Two recent posts from local Boston press got me thinking about how we are going to move forward and effectively market in the sustainability/green space.
First up, Jeff Jacoby at the Boston Globe, who discusses how according to certain statistics building landfills is more ecological than recycling. I’ve seen many stories in the past regarding how “green” certain initiatives are, CSAs and local farming along with recycling being the two main examples. So what’s real? Does it actually cost us more and is more harmful to recycle? These programs have been in place for decades now, and we still don’t have a definitive answer for the masses. I predict we’ll always recycle – it’s now accepted much like an urban myth, and its a catalyst for mass understanding of the potential impact each of us has on the planet. But that doesn’t necessarily make it true….

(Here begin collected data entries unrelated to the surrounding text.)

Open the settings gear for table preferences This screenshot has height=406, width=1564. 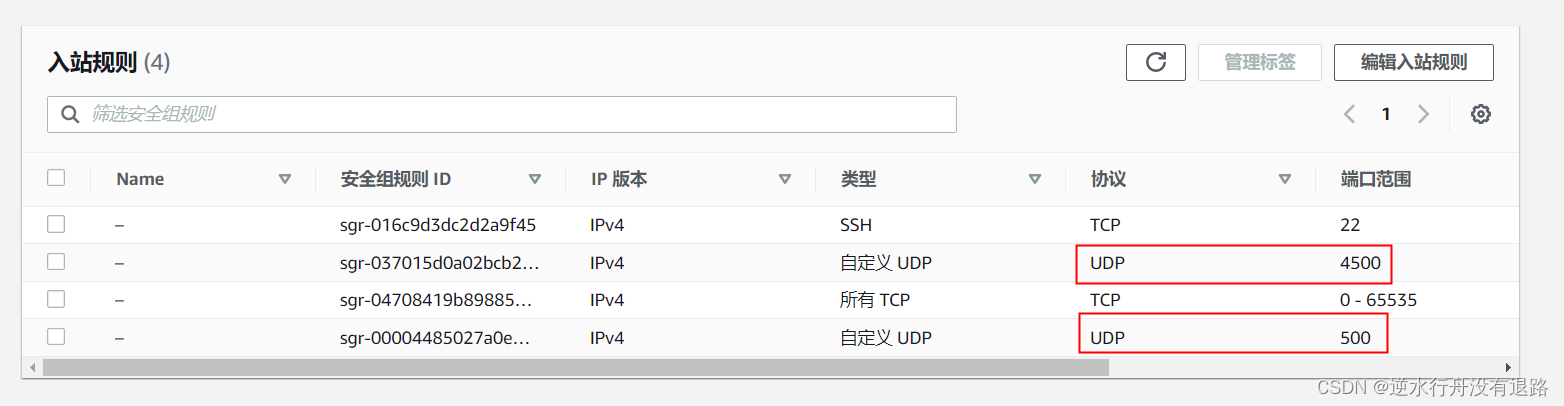point(1481,114)
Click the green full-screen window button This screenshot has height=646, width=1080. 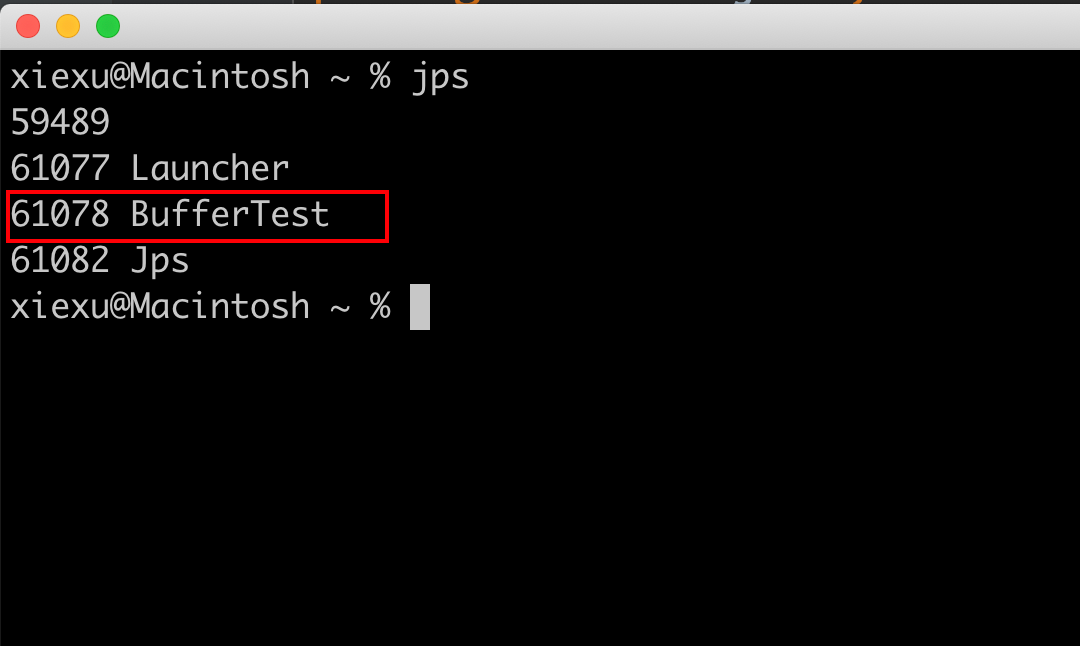(108, 26)
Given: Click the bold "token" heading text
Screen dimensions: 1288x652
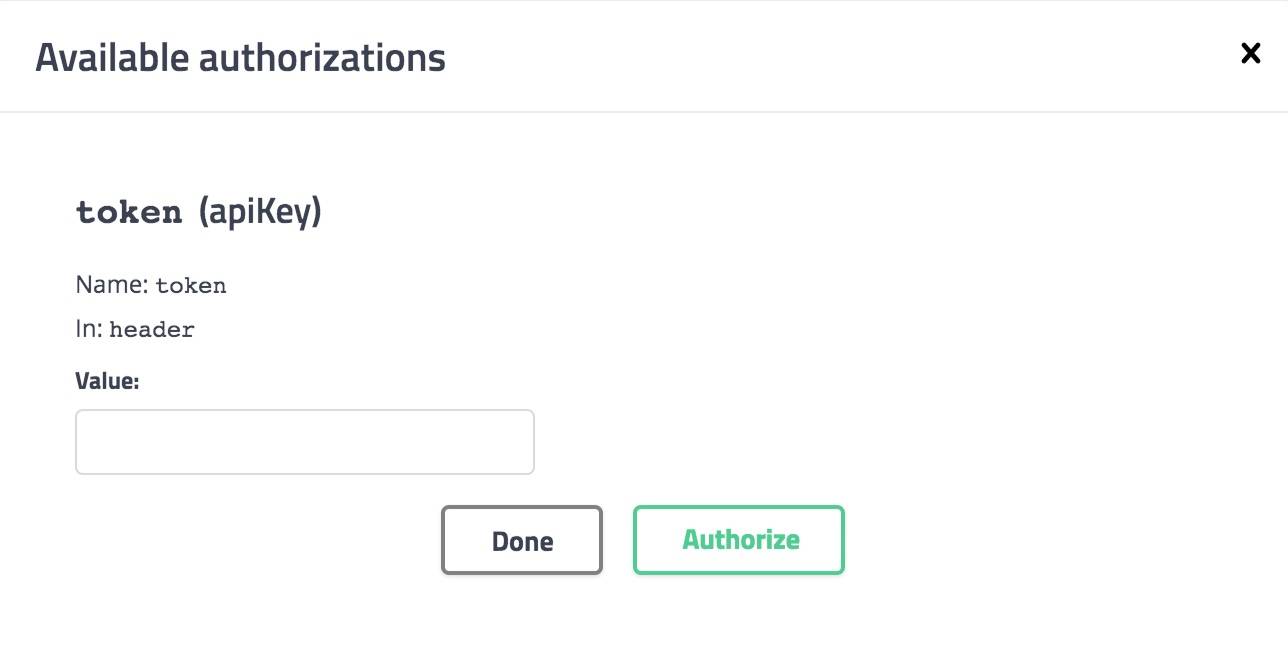Looking at the screenshot, I should point(129,212).
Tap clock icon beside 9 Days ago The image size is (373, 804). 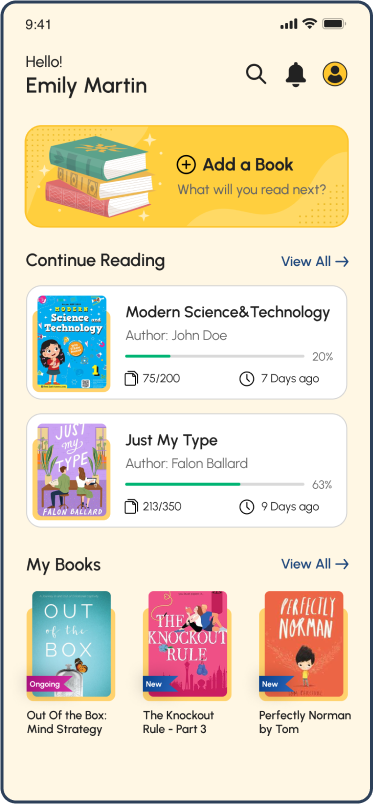click(x=247, y=507)
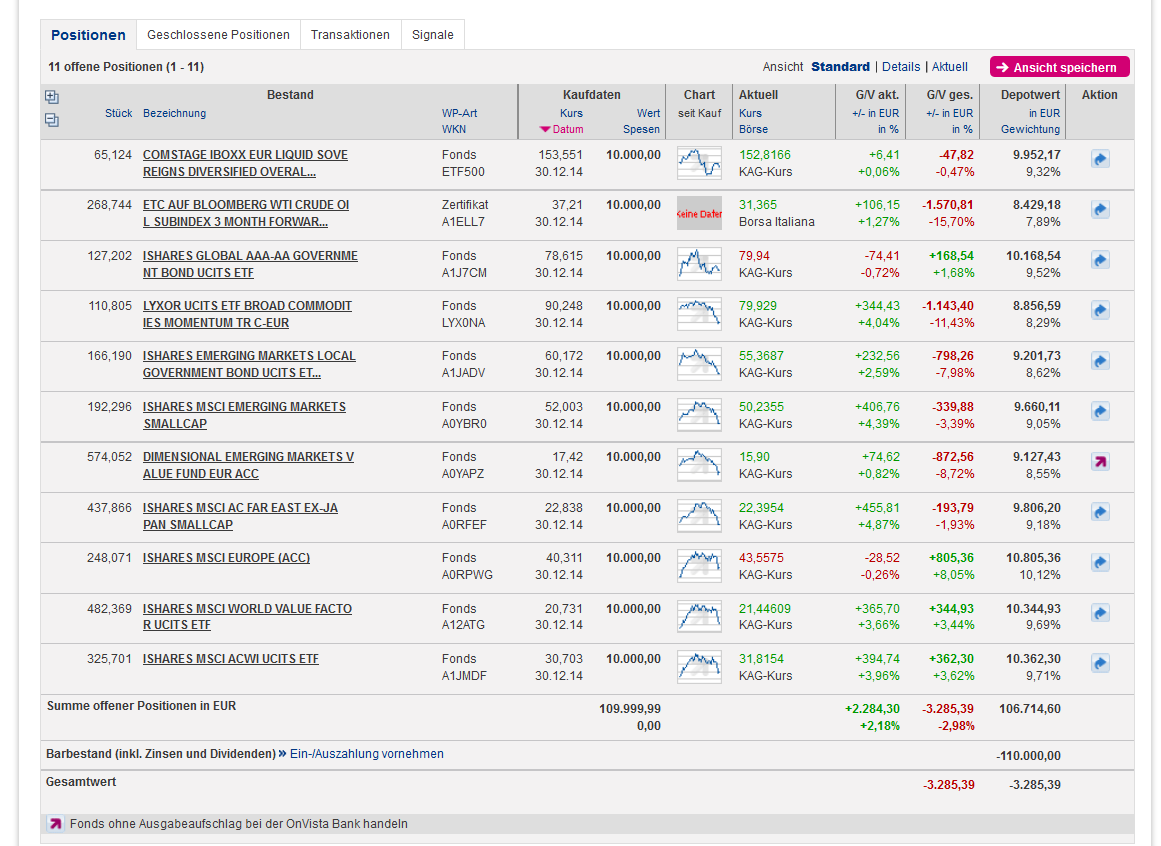
Task: Expand all positions with plus icon
Action: point(52,97)
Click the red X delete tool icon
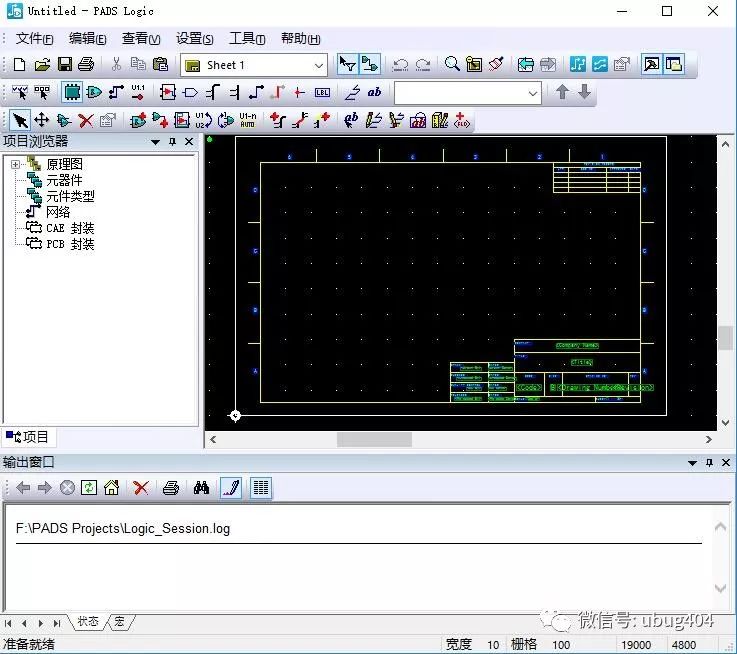 point(86,121)
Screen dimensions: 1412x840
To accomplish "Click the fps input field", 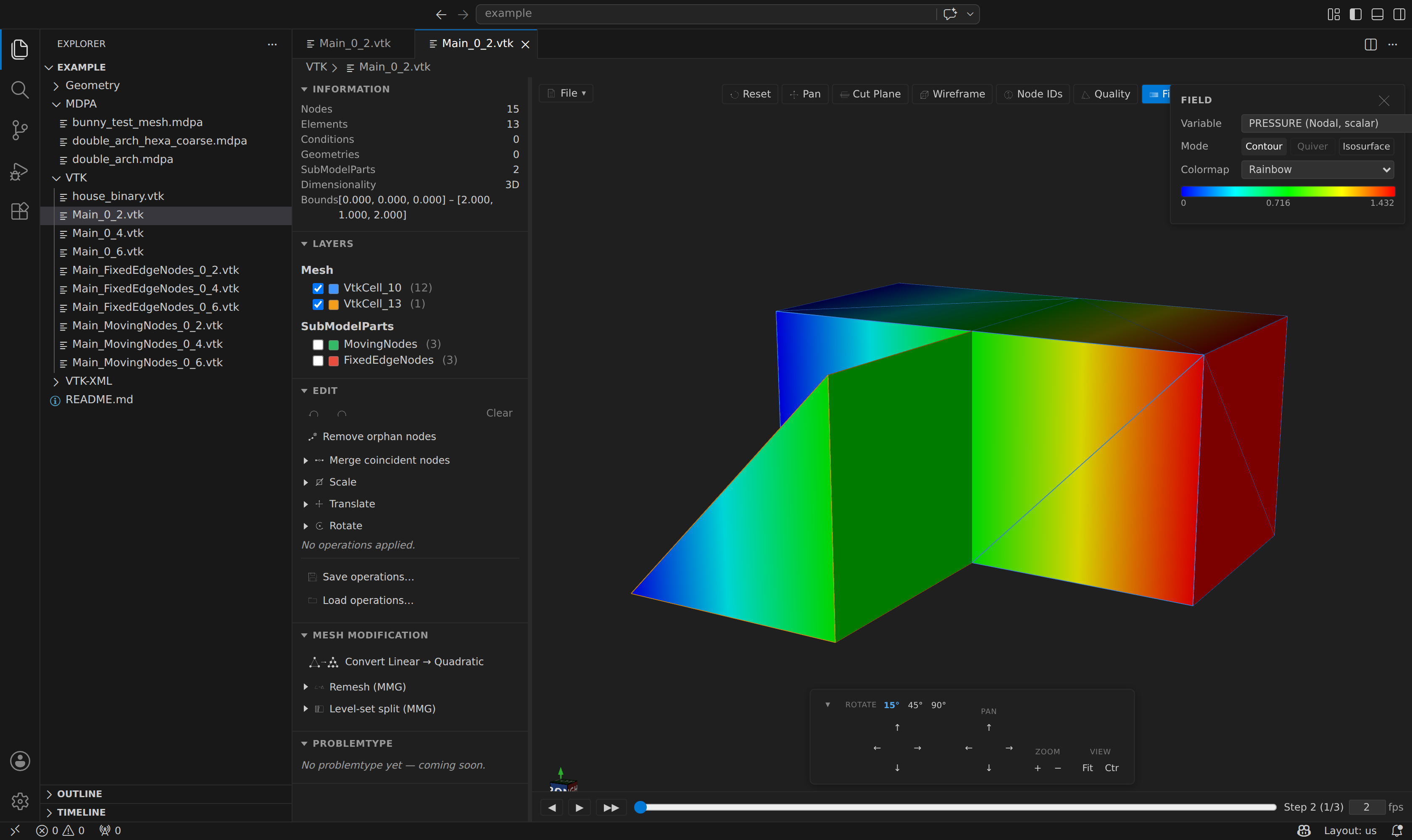I will (1367, 807).

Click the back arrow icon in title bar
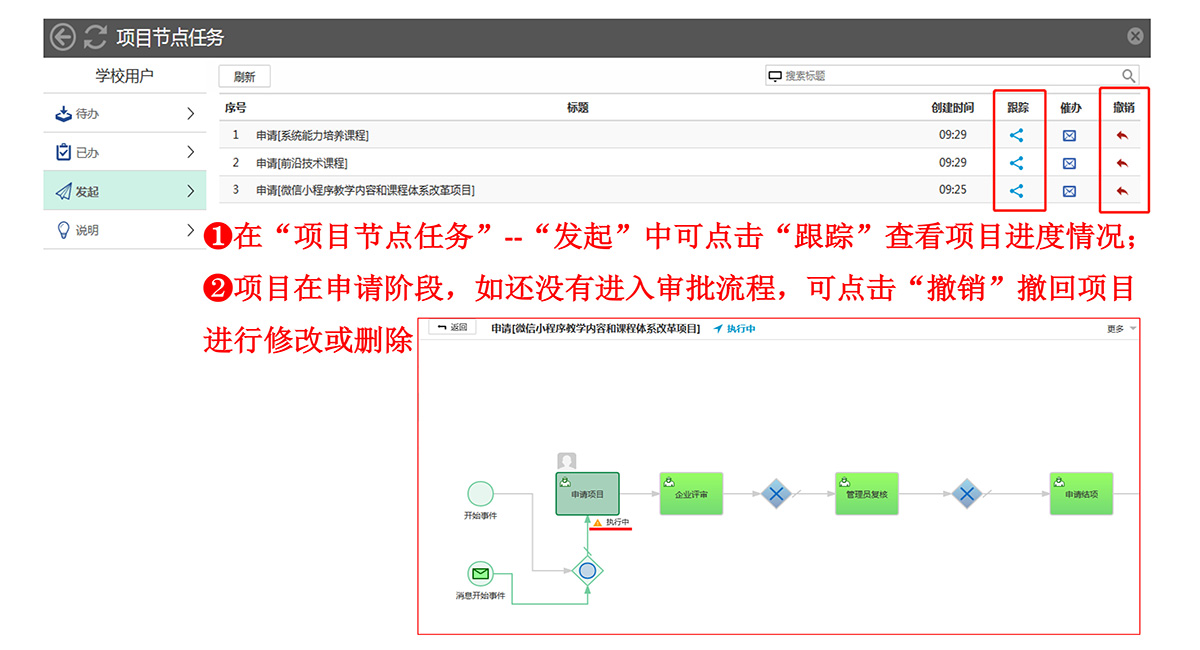[63, 37]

Next up is Martin LaMonica at Cnet, who discusses the idea of rapid innovation (like traditional IT approaches) vs. a longer term steady move towards energy reform. This piece gets to the heart of it – what’s the right approach, investment in new technologies or evolution of existing ones? Where do we spend our resources, both financially and (from my perspective) marketing-wise? Which is the right area to promote? Choosing the right path here is crucial…its commonly accepted that right now we’re already “behind” in the US vs. other countries on the green tech arch. Making the wrong strategic investment and pushing technologies that aren’t likely to be winners (is solar to capital-intensive? Does wind bring too little return?) dilutes our ability to succeed in the short and long-term. What’s the reality of what we have today vs. “potential” solutions?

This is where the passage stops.